§ WHAT YOU NEED TO DO
Format the items below as a two-column CSV with the headers item_text and answer, one row per item, starting with the line that contains "Where should I click to: Click" and going on through the line that contains "pyautogui.click(x=1937, y=90)". Put each field in double quotes, replace any line breaks with spaces, and leave the pictures out.
══ EXERCISE MATERIAL
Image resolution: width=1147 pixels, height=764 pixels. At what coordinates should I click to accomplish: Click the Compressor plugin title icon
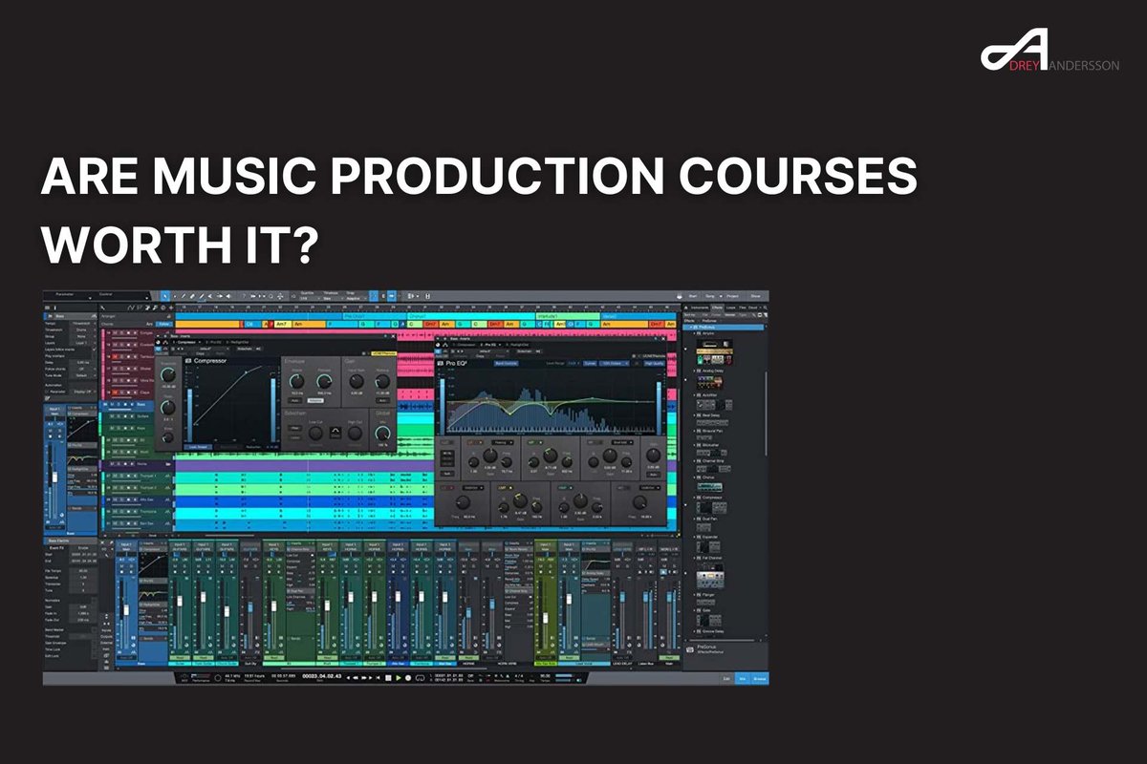188,361
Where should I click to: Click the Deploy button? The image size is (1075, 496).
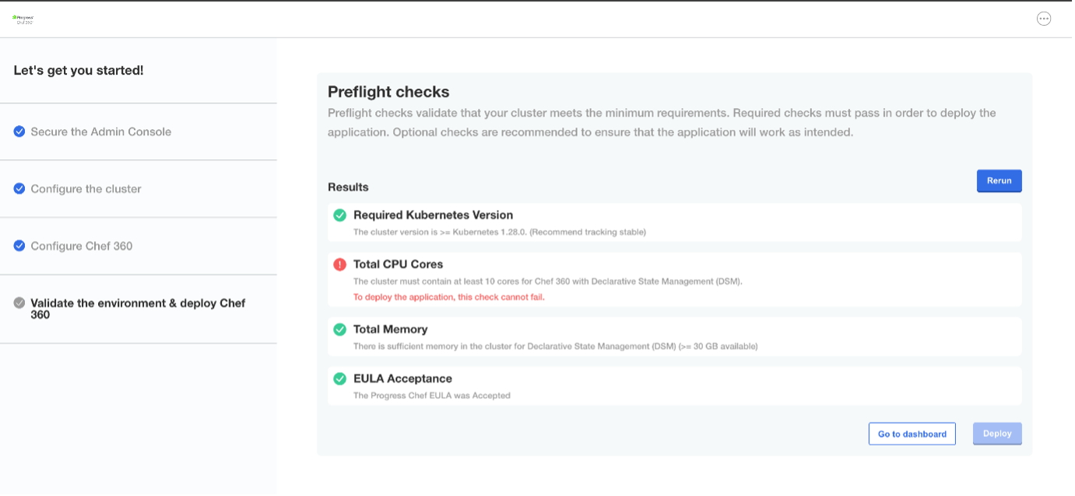click(997, 434)
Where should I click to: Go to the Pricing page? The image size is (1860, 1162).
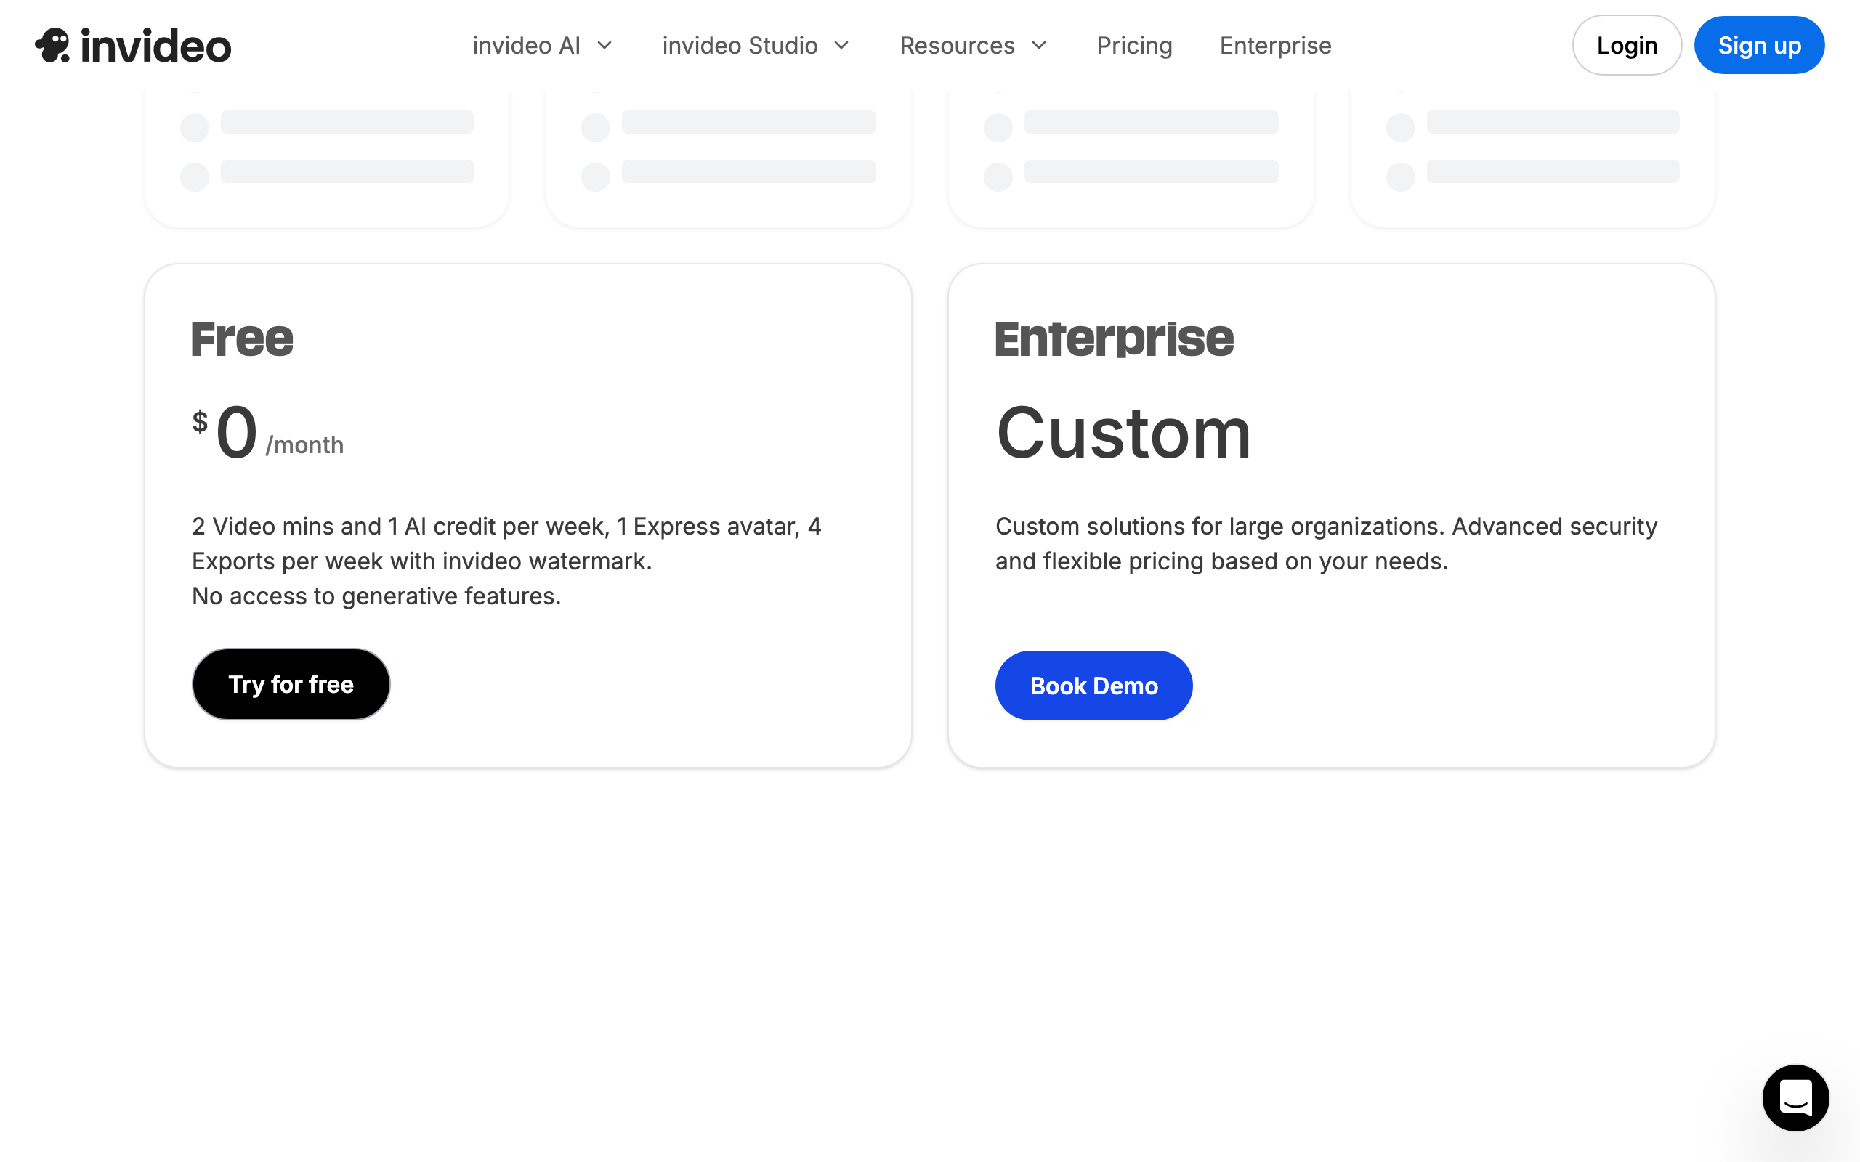point(1134,45)
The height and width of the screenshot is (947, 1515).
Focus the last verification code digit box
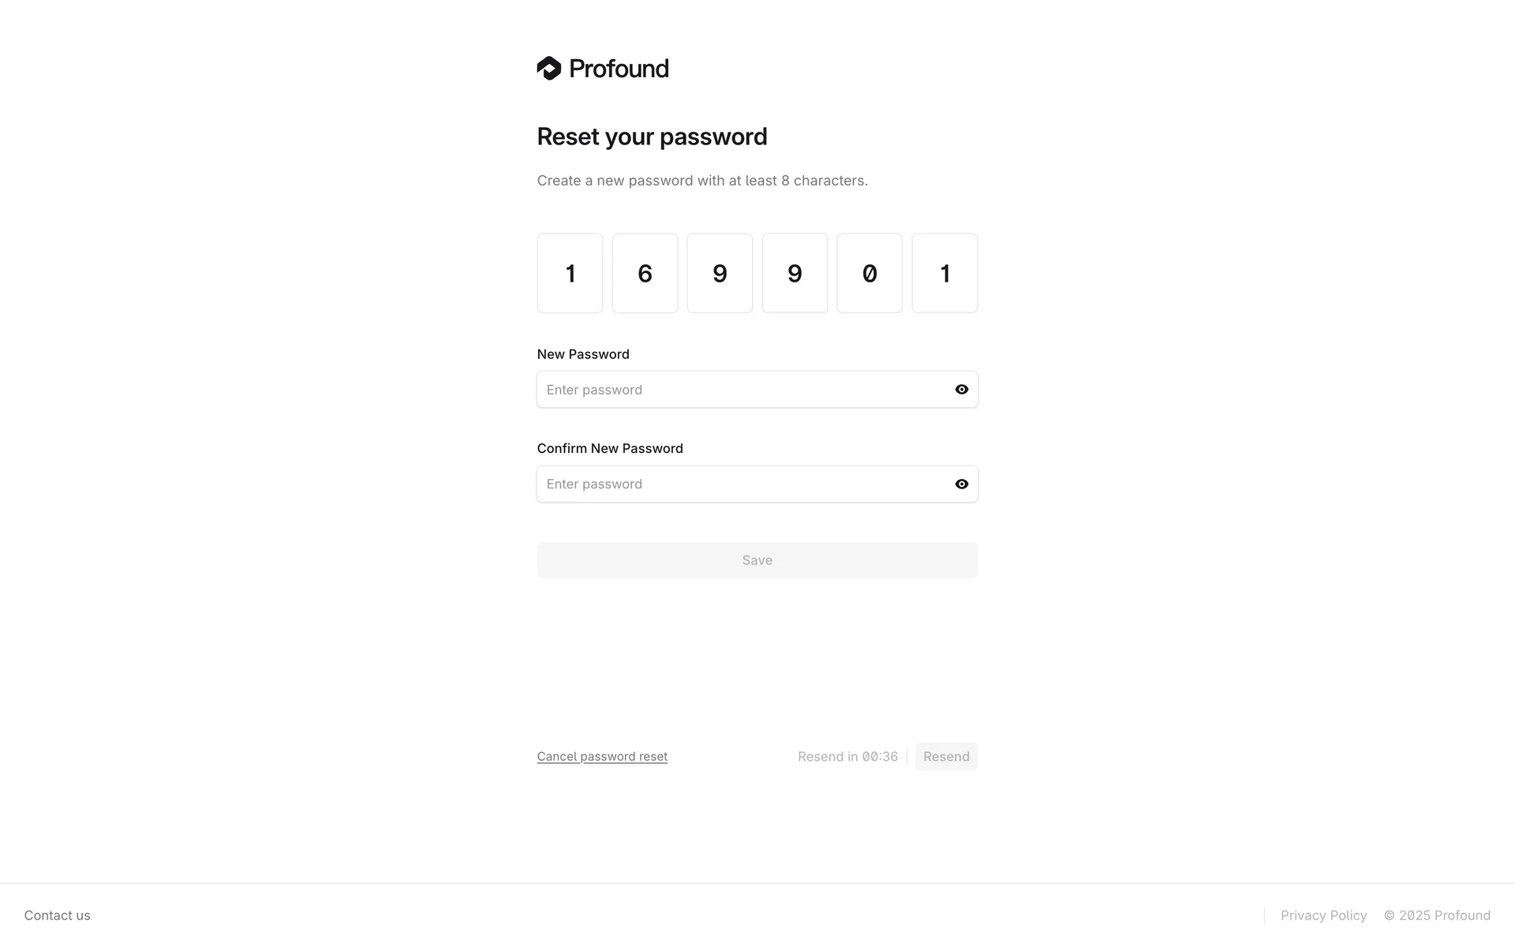coord(945,273)
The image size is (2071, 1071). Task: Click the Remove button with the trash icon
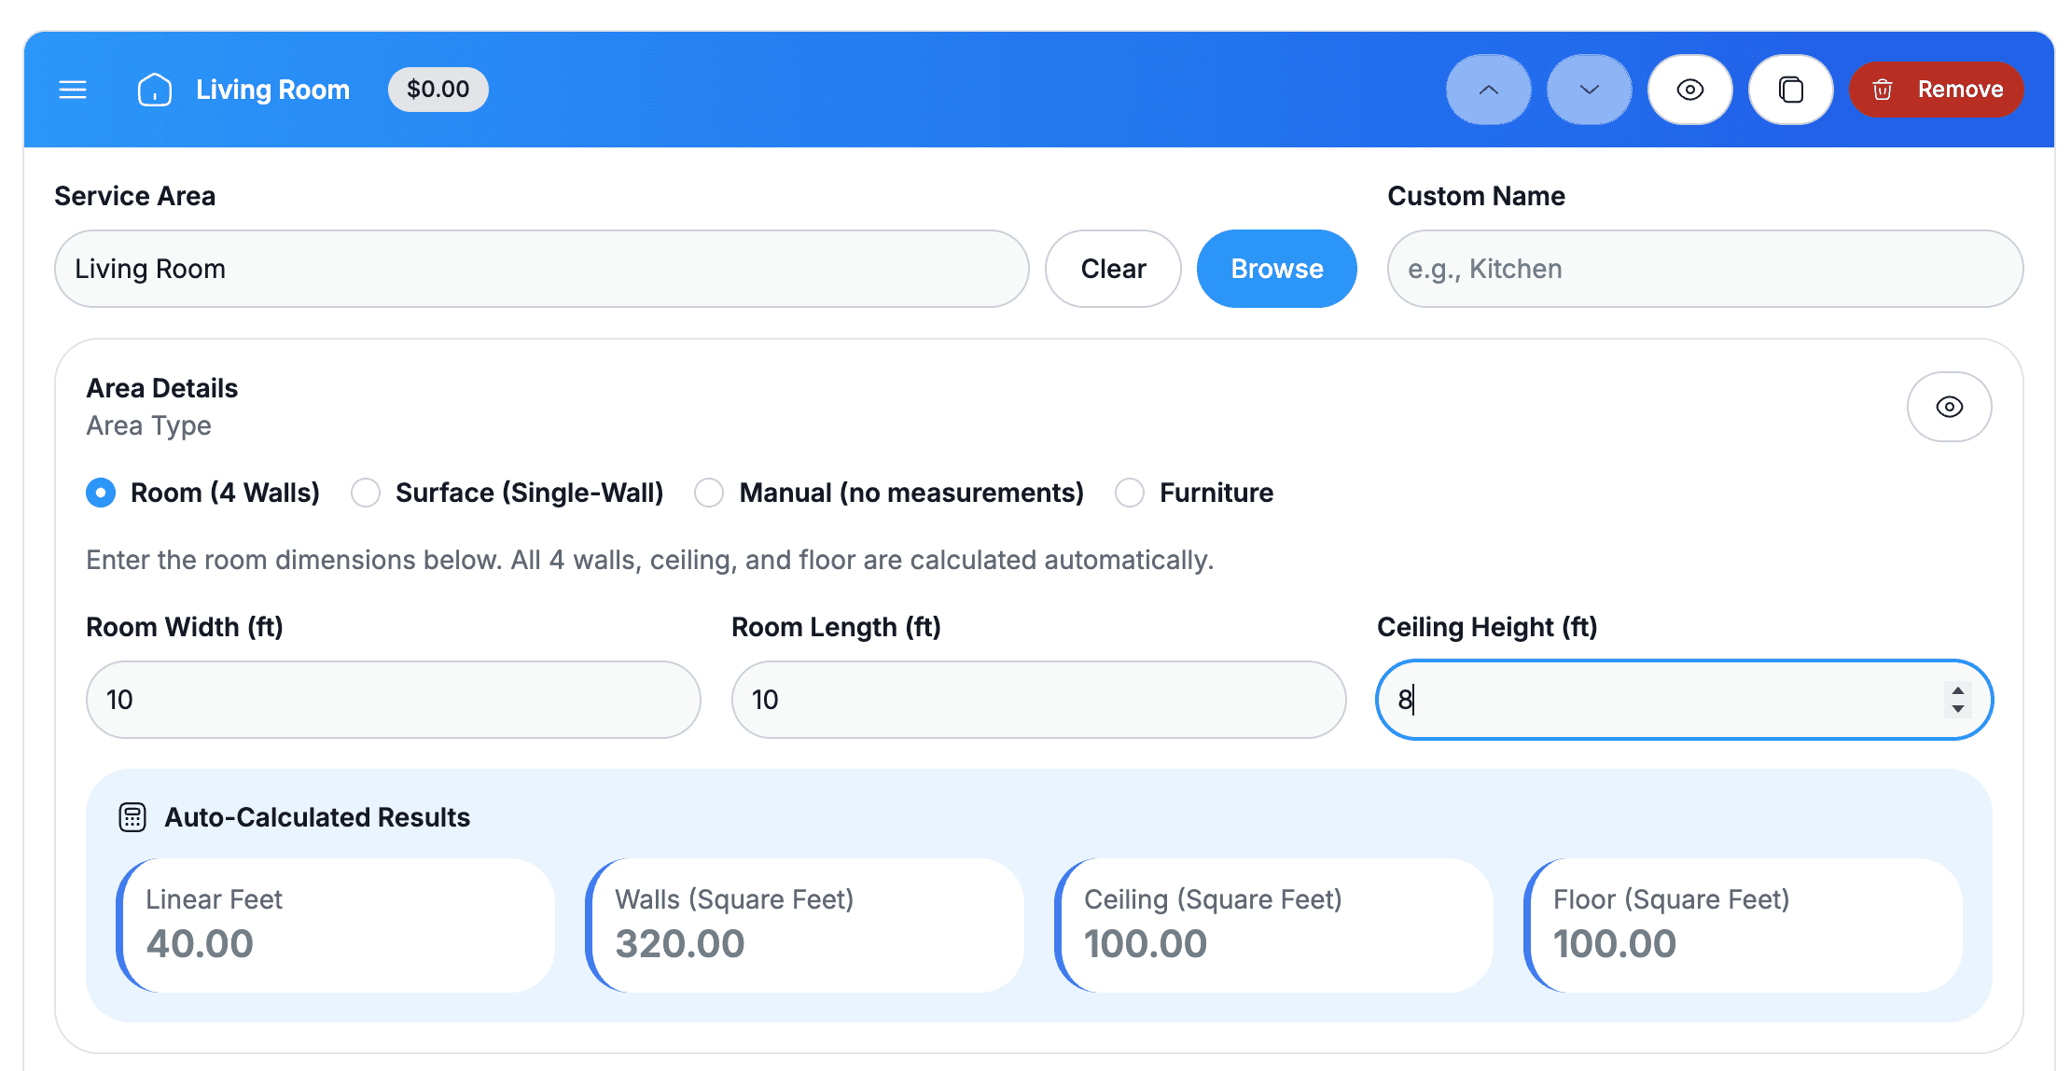pyautogui.click(x=1937, y=90)
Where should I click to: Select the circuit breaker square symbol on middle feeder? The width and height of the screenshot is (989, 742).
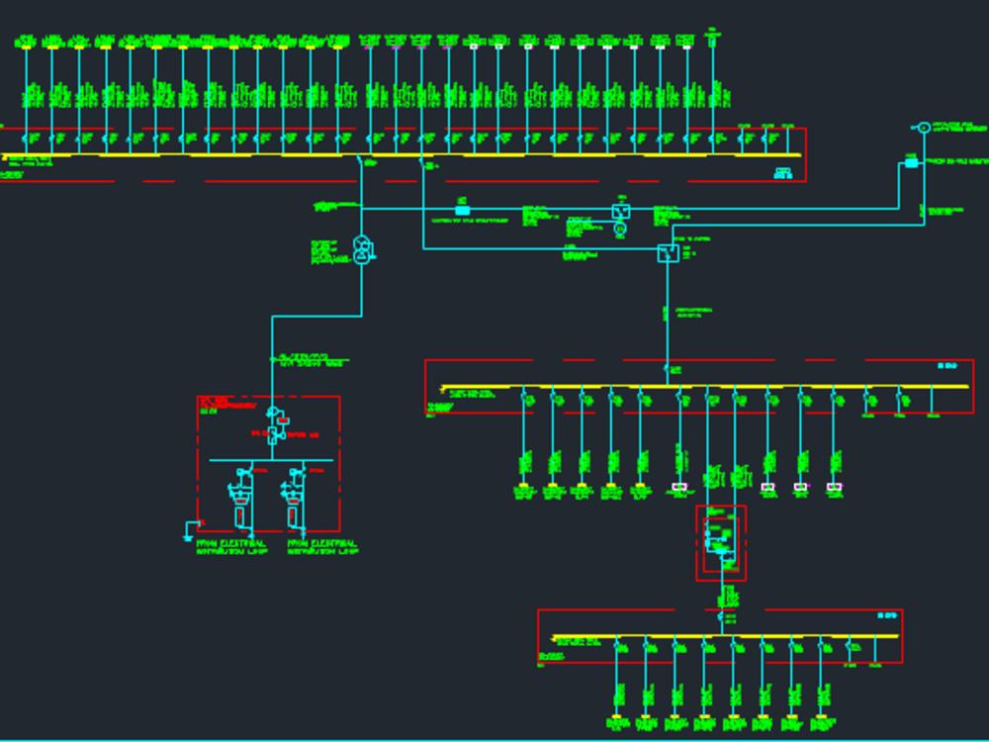click(621, 211)
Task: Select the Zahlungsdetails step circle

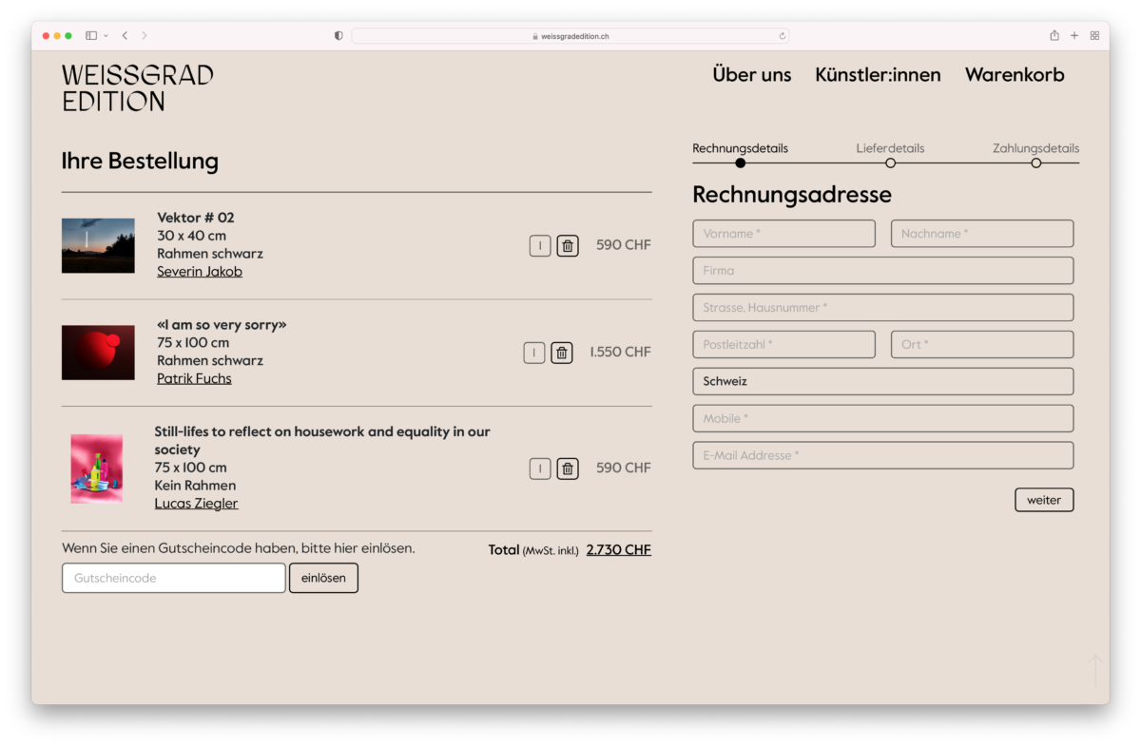Action: point(1035,163)

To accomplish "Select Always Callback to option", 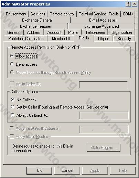I will 13,115.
════
§ RESULT BELOW
item_text,answer
"Where should I click to: Click the Deploy button? The image size is (1075, 496).","click(997, 434)"
"Where should I click to: Go to the Pricing page? The image size is (1860, 1162).","point(1134,45)"
"The height and width of the screenshot is (947, 1515). Focus the last verification code digit box","coord(945,273)"
"The image size is (2071, 1071). Task: Click the Remove button with the trash icon","pyautogui.click(x=1937, y=90)"